There were also some real examples – an embroidered jacket (not the Margaret Laton jacket, but very like it), a nightcap, and some gloves. And a Casket. And what a casket. It had a whole grove of needlelace-leaved trees planted on its’ lid, not to mention a horde of people frolicking around the side. And if I’ve learnt anything it’s that my detached buttonhole stitch is nothing like fine enough or tight enough. Sigh.

And the evening wasn’t over yet – after gloating over all that fabulous painted and embroidered finery, the recital! Jakob Lindberg is a great lutanist and a charming and knowledgeable man, so his introductions illuminated the music, and entertained the audience as much as his playing did. Though I did find myself wondering whether the composer had so attentive an audience when he played in the courts of England and Denmark!

Some opportunistic research for the Vision of Placidus

Conversion of St Hubert (Image from Wikipedia)

Conversion of St Hubert (Image from Wikipedia)

Shortly after I had my idea for a panel depicting the Vision of Placidus, I went to London for a lecture. The Pisanello is in The National Gallery, so after the lecture I took the opportunity, before catching the train home, to go to see the painting in real life. It turns out that St Hubert had a similar Conversion experience, so as well as the Pisanello “Vision of St Eustace” I found a fragment of an altarpiece entitled “The Conversion of St Hubert”…

I eventually tracked down the Pisanello, in the Sainsbury wing, and found it very much smaller than I expected – about A2 in size – which is much smaller than I am planning (about five foot by three foot). It was also just as dark as the reproduction I showed you in the first post about this idea. I sat down on a convenient window seat nearby, and started taking notes of the further research I need to do.

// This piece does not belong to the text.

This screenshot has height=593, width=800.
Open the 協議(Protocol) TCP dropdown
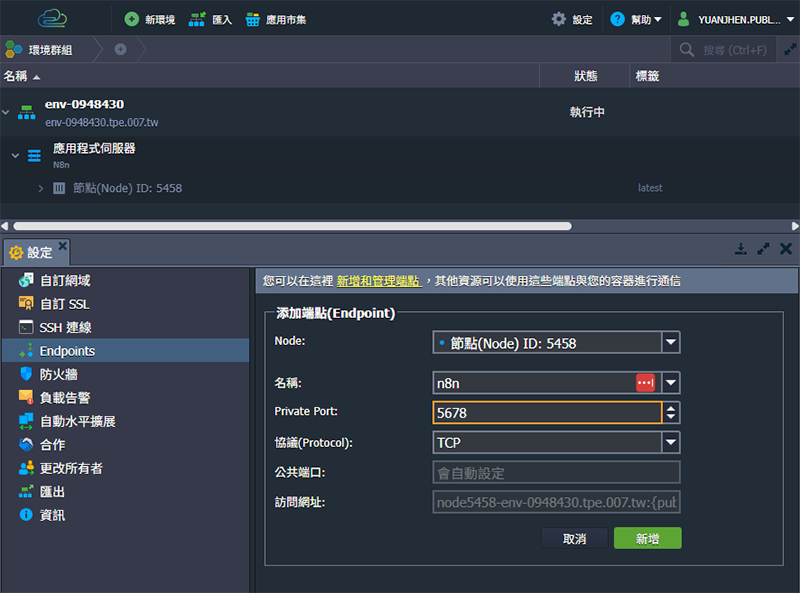(672, 442)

Sketch for the Vision Of Placidus

Sketch for the Vision Of Placidus

I will need picture references for

  • a horse reined in from a gallop
  • a stag with huge antlers
  • hounds alert but not moving
  • forest flora and fauna
  • crucifix
  • rocky outcrop
  • suitably rich and exotic clothing for the huntsman

I also want to differentiate the vegetation from the background rather more, pull the rocky outcrop away from the background a bit more, and make the crucifix seem to grow out of the antlers rather more than it does in Pisanello’s painting.

Placidus In Pastel

Placidus In Pastel

While I was there, I sketched a very approximate idea of the space I want in the picture – the Pisanallo and the altarpiece, and the picture above, are all quite compressed and condensed, and at the moment my idea is to have much more space and “air” in the design.

When I got home I had another go, this time in pastels. Some elements of the pastel work quite well – the horse and its harness, and the crucifix between the deer’s antlers. Others are not so good – the trees in the background are too regularly spaced and too similar in shape, and, like the Pisanello, there isn’t as much space between the stag and the horse as I would like.

I need to be careful, here. If I concentrate too much on creating painted sketches, I might drive out all the stitching ideas, but at the same time, the more I think about the design, the better the chance I have of producing a panel I am happy with!